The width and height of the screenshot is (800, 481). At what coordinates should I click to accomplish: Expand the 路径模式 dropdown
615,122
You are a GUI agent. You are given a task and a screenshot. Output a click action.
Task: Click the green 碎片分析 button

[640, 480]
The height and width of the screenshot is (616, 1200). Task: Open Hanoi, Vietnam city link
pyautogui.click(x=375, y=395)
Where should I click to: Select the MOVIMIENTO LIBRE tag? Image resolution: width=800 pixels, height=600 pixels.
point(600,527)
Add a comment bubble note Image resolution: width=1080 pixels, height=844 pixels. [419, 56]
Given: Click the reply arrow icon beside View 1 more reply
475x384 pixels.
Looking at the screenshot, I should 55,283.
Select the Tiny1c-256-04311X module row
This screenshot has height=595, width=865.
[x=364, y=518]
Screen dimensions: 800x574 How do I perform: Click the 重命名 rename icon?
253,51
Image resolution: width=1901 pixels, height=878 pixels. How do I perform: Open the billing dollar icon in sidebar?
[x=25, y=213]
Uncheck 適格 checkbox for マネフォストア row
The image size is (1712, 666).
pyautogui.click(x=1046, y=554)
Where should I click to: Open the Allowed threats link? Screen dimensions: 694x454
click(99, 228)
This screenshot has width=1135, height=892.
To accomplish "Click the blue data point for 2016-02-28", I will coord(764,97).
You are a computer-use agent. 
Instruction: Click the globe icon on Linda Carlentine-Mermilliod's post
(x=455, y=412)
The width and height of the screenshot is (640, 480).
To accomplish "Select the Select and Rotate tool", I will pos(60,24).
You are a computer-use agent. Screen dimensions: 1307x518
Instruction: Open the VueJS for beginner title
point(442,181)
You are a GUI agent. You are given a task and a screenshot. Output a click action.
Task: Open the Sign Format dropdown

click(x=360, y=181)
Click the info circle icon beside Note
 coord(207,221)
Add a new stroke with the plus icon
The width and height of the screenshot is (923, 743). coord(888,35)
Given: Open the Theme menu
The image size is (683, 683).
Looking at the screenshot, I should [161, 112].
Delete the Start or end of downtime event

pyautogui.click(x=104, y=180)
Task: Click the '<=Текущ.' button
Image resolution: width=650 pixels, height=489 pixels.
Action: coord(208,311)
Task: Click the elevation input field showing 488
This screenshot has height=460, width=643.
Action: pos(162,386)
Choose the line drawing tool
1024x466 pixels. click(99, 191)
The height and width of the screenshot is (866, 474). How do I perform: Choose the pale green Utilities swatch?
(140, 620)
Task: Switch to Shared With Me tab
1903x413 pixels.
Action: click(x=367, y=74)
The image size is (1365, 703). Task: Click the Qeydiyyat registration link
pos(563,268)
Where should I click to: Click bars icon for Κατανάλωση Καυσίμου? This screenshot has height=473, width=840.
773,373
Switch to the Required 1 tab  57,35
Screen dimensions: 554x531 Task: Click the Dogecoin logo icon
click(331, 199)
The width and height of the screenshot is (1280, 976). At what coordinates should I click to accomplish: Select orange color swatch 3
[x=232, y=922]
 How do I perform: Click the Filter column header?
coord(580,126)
___
▶ _What the task asks_
Take the entries above and copy out all lines with the string "agent".

▶ _Your response_
You are a GUI agent. You are given a task and a screenshot. Output a click action.
You are a computer-use agent. 
You are a computer-use agent. Screen dimensions: 1307x518
You are a GUI agent. You are given a task and a screenshot. Output a click action.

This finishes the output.